A PEG consists of an arbitrary number of rules (also called expressions or productions) that are compositions of other rules, terminals (essentially characters or strings) and the seven primitive rules in the following table (where a and b denote other parsing rules).

Name Common Notation parboiled Primitive
Sequence a b a ~ b
Ordered Choice a / b a | b
Zero-or-more a * zeroOrMore(a)
One-or-more a + oneOrMore(a)
Optional a ? optional(a)
And-predicate & a &(a)
Not-predicate ! a !a

As you can see the PEG primitives are directly mapped to parboiled counterparts, which makes transcribing existing PEG grammars very easy. The parboiled primitives are methods defined in the various Rule derivatives as well as the Parser trait.
Typically you import org.parboiled.scala._ and define a custom parser class mixing in the Parser trait and defining rule methods. A rule method returns one of the various Rule implementations and mostly consists of a simple call to the method “rule” mixed in by the Parser trait. The function block passed as a parameter to the “rule” method contains the actual rule defining code.

The following grammar example will match any string containing a number of ‘a’ characters followed by the same number of ‘b’ characters:

Expression ← ‘a’ Expression* ‘b’

The parboiled for Scala parser for this language would look like this:

class ABExpressionParser extends Parser {
    def Expression = rule { "a" ~ zeroOrMore(Expression) ~ "b" }

At first this might look like resulting in an infinite recursion. However, the “rule” method prevents infinite recursions by inserting caching code and proxy objects where required.

Additionally to the primitive methods listed in the table above the following primitives are also available.

Method/Field Description
ANY Matches any single character except EOI
NOTHING Matches nothing, always fails
EMPTY Matches nothing, always succeeds
EOI Matches the special EOI character
ch(Char) Explicitly creates a rule matching one single character
{String} − {String} Matches a character from a given range (the two strings must be single character strings)
anyOf(String) Matches any one of the given strings characters
ignoreCase(Char) Matching one single character case-independently
ignoreCase(String) Matching a given string case-independently
str(String) Explicitly creates a rule matching a given string
nTimes(Int, Rule) Creates a rule matching a given sub rule exactly n times

The Parser trait also defines three implicit conversions from String, Array[Char] and Symbol to the respective rules, so you can generally use these directly without explicit wrappers.
Note that there is no implicit conversion from Char because parboiled for Scala discourages the use of Char literals in parser rules.
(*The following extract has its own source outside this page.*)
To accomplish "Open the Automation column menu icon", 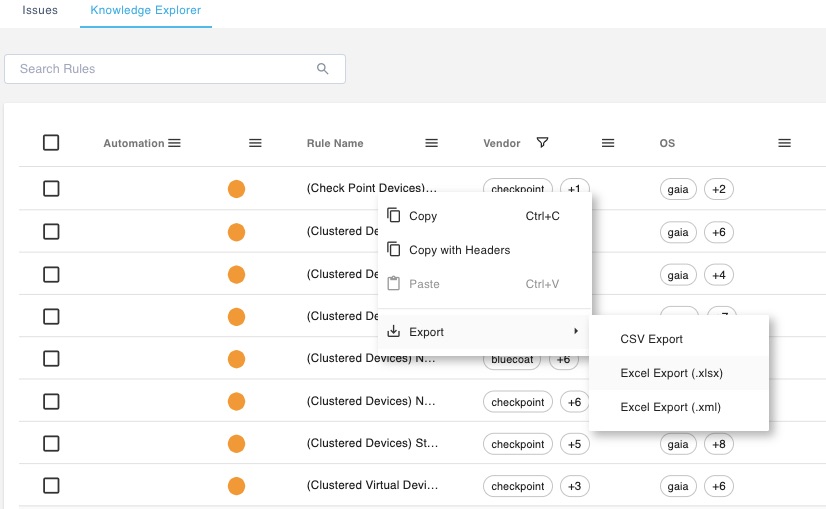I will coord(175,143).
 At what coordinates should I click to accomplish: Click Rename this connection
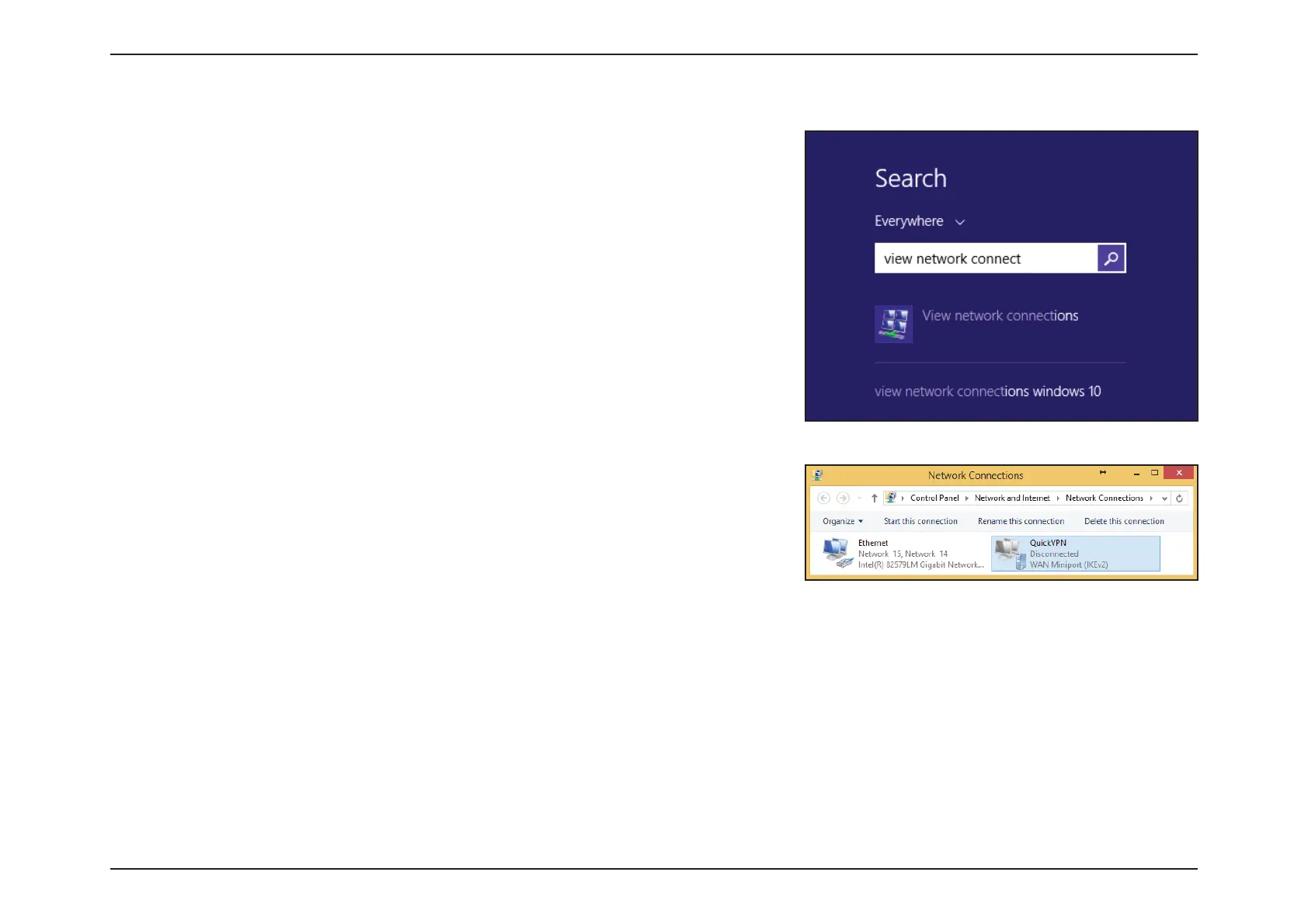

Since Scalas Predef object defines implicit conversions from Char to Int (and other primitive widenings from Char) some constructs like the char range operator ‘-’ would not work on Chars. Since using strings is just as concise, allows for nice whitespace handling (see Handling Whitespace) and results in identical rule structures (one char strings are automatically converted to fast single char rules) there is no need to directly support Char literals in rule expressions.

Additionally to the rule primitives listed in this section there are a couple more that are used to support Parser Actions in Scala.